SHILLONG, June 18: Years have rolled by but the Shillong-Dawki road project, billed as a strategic lifeline connecting Meghalaya with Bangladesh, still remains incomplete.
Behind the still-unfinished highway lies a path paved with diplomatic finesse, cultural negotiation and scientific rigour.
The Japan International Cooperation Agency (JICA) took up the project under its Official Development Assistance programme, but not before technical studies and clearances tested its every contour.
In 2016-2017, JICA had tasked PADECO Japan to conduct a comprehensive round of feasibility studies — from environmental and social impact assessments to indigenous people plans.
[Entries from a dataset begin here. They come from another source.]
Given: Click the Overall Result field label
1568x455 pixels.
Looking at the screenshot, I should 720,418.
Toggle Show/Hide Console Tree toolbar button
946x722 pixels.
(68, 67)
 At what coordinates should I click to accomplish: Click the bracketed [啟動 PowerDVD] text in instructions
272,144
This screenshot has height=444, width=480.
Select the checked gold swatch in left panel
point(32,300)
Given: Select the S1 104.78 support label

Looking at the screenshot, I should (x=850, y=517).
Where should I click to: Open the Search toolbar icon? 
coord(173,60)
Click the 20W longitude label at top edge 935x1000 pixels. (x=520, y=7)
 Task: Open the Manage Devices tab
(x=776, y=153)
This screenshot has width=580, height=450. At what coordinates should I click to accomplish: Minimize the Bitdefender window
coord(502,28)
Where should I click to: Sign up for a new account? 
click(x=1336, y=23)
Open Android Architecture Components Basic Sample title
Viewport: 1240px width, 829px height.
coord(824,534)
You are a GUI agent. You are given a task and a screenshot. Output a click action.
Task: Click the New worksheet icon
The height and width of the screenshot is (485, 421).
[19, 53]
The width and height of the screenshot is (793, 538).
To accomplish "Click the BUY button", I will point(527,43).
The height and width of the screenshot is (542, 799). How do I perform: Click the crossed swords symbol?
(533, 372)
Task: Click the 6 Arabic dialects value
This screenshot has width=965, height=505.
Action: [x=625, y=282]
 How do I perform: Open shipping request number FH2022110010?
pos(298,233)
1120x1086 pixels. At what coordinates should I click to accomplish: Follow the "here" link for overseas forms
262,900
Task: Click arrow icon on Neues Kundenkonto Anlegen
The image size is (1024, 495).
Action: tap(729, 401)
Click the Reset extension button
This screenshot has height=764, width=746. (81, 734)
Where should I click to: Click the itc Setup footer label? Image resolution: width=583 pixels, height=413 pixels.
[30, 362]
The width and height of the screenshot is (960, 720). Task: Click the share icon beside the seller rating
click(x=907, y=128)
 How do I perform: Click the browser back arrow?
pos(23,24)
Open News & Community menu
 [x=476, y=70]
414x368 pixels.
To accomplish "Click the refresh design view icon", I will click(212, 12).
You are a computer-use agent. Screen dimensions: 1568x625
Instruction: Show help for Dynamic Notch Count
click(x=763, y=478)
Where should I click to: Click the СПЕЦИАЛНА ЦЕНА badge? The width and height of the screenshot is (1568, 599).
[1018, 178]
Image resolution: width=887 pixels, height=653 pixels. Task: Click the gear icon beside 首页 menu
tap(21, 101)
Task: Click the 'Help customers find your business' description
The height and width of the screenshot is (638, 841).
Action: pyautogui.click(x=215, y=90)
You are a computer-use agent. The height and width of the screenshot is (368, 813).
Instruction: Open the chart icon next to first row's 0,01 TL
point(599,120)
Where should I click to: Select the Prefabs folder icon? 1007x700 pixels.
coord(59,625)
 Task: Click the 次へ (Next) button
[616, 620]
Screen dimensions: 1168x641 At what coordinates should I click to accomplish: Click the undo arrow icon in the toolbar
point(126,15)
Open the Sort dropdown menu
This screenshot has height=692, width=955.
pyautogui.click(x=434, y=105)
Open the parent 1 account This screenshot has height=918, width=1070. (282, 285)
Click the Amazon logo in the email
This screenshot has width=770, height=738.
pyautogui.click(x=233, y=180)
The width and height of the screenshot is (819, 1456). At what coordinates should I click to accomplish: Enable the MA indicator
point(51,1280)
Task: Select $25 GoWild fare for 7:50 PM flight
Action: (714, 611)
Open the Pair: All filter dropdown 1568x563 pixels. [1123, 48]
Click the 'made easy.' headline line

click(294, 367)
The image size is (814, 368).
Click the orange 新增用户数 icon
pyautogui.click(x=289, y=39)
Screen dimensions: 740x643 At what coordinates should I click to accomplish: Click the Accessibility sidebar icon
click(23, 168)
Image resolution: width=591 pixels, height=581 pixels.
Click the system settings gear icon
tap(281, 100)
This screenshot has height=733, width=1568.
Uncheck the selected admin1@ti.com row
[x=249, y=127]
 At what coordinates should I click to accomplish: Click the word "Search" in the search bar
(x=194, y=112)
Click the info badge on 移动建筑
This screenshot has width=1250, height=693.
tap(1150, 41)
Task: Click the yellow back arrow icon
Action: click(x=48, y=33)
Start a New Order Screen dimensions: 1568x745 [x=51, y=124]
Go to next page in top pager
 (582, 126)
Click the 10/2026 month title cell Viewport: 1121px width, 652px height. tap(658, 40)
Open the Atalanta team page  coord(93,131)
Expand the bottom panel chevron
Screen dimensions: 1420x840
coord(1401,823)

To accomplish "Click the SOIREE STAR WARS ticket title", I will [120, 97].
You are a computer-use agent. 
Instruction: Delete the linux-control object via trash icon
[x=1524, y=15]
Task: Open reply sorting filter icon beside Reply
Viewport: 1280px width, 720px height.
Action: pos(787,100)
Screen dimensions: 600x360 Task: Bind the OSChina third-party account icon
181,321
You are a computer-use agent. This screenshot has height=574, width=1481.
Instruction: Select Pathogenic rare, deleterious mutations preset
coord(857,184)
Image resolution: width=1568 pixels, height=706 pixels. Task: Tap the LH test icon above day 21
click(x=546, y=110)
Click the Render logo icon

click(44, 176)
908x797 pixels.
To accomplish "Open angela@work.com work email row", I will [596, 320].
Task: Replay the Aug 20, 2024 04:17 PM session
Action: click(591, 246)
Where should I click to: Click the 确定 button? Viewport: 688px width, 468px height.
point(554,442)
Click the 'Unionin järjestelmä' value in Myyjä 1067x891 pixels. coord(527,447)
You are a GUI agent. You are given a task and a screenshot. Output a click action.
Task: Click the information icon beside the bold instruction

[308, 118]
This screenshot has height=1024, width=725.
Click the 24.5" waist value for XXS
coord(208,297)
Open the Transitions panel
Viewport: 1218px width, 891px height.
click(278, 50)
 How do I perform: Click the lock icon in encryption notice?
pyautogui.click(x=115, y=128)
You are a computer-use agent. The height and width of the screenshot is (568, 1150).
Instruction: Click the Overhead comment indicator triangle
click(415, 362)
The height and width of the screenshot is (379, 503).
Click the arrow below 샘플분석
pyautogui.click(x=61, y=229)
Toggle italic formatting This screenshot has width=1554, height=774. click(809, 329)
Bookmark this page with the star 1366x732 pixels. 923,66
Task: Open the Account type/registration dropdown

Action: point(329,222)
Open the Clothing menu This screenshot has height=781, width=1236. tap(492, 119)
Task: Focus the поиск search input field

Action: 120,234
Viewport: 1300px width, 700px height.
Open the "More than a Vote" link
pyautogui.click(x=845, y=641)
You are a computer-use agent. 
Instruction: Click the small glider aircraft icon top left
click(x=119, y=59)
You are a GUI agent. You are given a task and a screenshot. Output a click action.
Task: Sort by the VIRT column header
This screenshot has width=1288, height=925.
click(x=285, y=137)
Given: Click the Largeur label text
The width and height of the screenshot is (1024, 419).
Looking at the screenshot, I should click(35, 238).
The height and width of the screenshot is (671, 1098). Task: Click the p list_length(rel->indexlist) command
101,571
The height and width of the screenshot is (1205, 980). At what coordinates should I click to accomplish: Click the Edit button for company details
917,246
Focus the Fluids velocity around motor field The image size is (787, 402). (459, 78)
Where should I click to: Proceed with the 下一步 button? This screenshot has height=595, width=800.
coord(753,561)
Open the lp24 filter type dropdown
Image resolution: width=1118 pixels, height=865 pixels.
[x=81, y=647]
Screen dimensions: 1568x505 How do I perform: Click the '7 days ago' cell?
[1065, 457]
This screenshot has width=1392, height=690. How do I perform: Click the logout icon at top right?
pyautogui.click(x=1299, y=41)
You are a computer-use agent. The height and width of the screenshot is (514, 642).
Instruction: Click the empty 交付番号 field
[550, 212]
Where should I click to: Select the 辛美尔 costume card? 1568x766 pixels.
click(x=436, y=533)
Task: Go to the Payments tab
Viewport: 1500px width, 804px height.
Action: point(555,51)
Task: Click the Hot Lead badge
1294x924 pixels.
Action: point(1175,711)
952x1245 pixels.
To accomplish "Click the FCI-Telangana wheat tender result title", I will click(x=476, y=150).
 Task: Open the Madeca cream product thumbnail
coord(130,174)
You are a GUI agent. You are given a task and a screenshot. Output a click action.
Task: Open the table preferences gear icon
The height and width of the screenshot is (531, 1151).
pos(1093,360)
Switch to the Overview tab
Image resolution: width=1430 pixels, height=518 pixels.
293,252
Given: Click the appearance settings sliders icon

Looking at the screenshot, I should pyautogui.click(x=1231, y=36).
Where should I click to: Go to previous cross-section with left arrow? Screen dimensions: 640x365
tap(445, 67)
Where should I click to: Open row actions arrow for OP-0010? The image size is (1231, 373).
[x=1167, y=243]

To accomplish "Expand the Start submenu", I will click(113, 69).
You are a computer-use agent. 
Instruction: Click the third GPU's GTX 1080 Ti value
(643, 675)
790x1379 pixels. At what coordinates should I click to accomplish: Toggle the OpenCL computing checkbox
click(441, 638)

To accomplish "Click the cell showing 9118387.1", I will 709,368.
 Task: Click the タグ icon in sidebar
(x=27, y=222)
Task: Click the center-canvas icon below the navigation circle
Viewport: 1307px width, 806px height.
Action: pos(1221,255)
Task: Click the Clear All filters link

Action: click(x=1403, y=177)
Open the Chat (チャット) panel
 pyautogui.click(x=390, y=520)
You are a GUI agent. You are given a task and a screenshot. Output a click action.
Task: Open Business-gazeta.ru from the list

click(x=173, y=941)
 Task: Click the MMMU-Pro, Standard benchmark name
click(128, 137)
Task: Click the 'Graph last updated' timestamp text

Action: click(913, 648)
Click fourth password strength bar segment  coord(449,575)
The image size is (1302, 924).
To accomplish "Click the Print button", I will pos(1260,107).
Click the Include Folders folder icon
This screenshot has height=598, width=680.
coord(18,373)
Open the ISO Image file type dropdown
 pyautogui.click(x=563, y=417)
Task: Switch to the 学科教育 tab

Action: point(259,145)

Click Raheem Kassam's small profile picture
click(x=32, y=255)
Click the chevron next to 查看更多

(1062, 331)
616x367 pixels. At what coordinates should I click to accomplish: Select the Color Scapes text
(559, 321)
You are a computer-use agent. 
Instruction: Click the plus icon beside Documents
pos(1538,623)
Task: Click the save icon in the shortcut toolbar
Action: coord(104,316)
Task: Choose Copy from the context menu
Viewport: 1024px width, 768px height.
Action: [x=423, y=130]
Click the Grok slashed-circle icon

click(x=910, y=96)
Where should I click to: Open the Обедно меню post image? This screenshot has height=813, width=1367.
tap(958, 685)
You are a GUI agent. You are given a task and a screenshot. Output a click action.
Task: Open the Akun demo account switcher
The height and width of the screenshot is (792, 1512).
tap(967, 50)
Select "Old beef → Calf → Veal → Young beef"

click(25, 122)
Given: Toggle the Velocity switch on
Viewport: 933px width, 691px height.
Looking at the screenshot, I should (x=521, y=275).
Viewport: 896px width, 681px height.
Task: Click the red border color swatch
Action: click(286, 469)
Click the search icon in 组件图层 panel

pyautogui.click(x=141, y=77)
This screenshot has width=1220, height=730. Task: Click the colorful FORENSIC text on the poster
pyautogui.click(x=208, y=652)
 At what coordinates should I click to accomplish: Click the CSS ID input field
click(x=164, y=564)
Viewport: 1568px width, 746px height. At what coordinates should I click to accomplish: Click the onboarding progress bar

Meghalaya-based environmentalist Naba Bhattacharjee served as the lead advisor for these assessments. Local organisations like NEEDS and Tyrnai Foundation, along with a team of field researchers were also roped in.
What followed was anything but routine.
The road’s proposed alignment ran into a cluster of ancient Khasi-Pnar monoliths — sacred markers tied deeply to the region’s cultural memory – prompting JICA to pause the pre-feasibility process.
Subsequently, experts from Japan held detailed consultations with local traditional heads. The decision was unanimous: the stones would not be touched. The road would shift instead. The delay lasted over three months.
Meanwhile, in the case of the Dhubri-Phulbari bridge, a parallel infrastructure project over the Brahmaputra, environmental concerns again took the centre stage.
Reports of potential river dolphin activity forced a four-month surveillance period, guided by dolphin experts from Assam. Only after no sightings were recorded did the project inch forward.
Bhattacharjee recalled how AT Mondal, the then MLA from Phulbari and now Power Minister, had played a key role in facilitating local logistics during the bridge’s planning phase.
Today, even as construction crawls and deadlines blur, the blueprint of these projects stands as a rare example of development done differently where indigenous knowledge, ecological balance, and international oversight shared the driver’s seat.